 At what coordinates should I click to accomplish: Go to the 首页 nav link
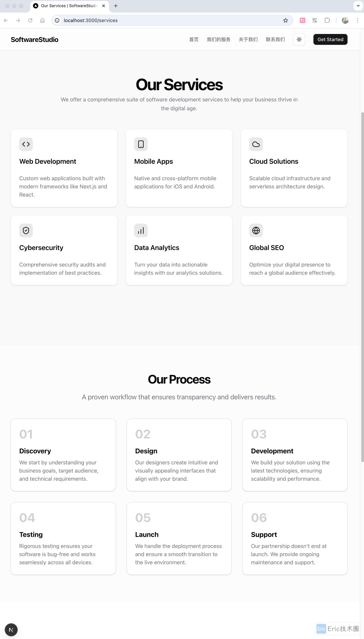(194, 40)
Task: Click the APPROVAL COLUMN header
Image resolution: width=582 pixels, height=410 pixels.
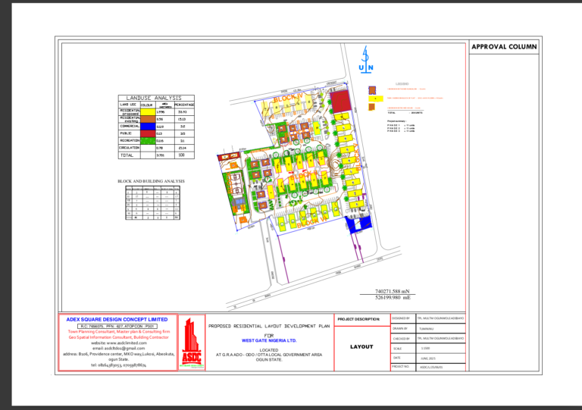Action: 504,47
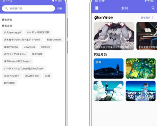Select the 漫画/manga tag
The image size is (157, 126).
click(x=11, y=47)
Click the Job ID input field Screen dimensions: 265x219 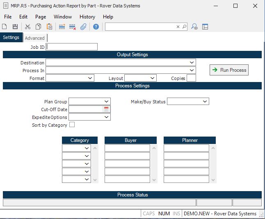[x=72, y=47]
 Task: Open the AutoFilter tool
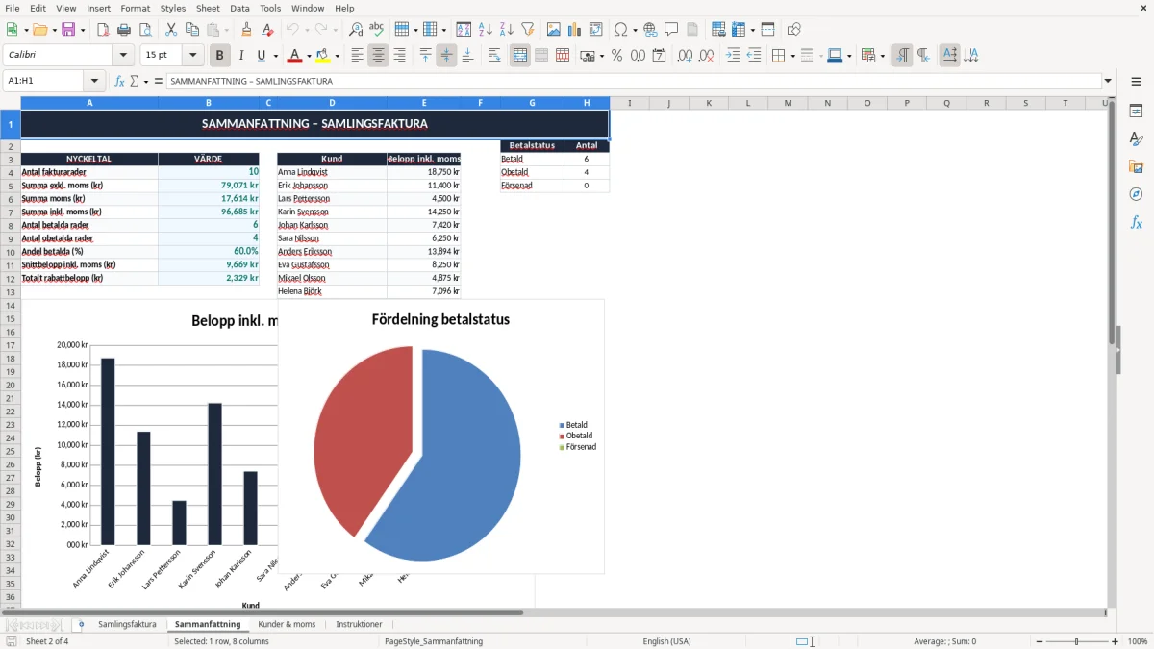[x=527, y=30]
* * *
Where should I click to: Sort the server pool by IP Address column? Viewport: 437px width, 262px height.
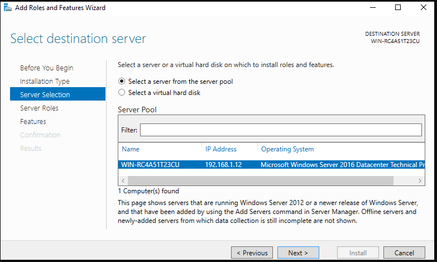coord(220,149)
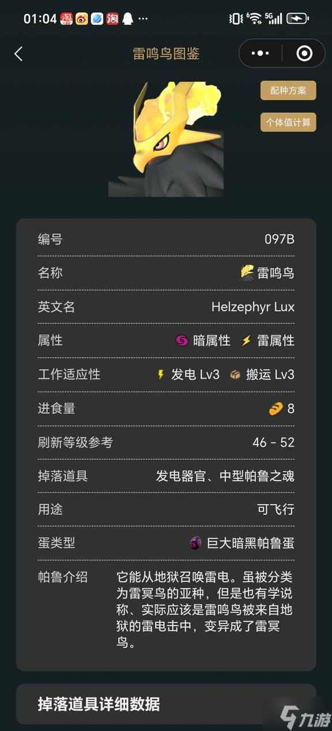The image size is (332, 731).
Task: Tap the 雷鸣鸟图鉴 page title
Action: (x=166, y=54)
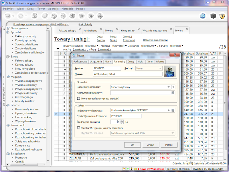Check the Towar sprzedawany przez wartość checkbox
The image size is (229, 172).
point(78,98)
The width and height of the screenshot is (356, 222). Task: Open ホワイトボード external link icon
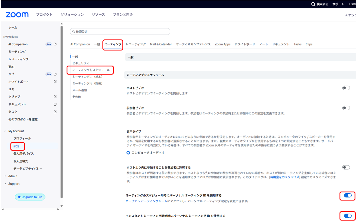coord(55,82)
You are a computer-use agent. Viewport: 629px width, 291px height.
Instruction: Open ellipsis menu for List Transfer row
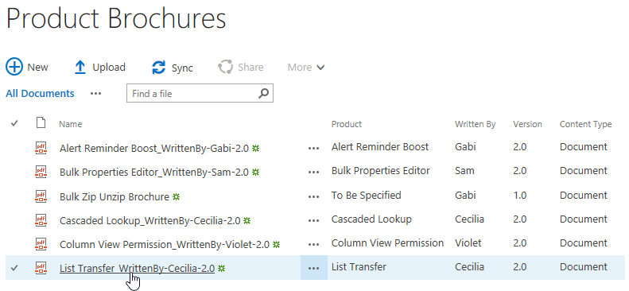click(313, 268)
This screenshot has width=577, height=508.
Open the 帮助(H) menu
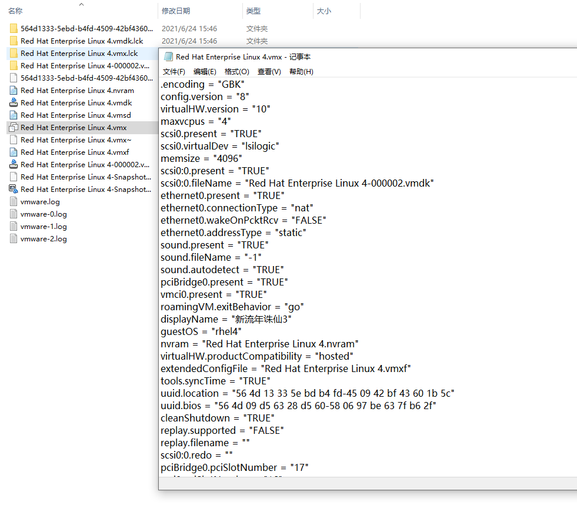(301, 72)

- _Given request_
Pick out and copy every line in the items above that contains the string "Viewport". Case counts.

- _Solution_
Where should I click to: Sort the server pool by IP Address column? Viewport: 437px width, 262px height.
You are a computer-use agent. Viewport: 629px width, 291px height.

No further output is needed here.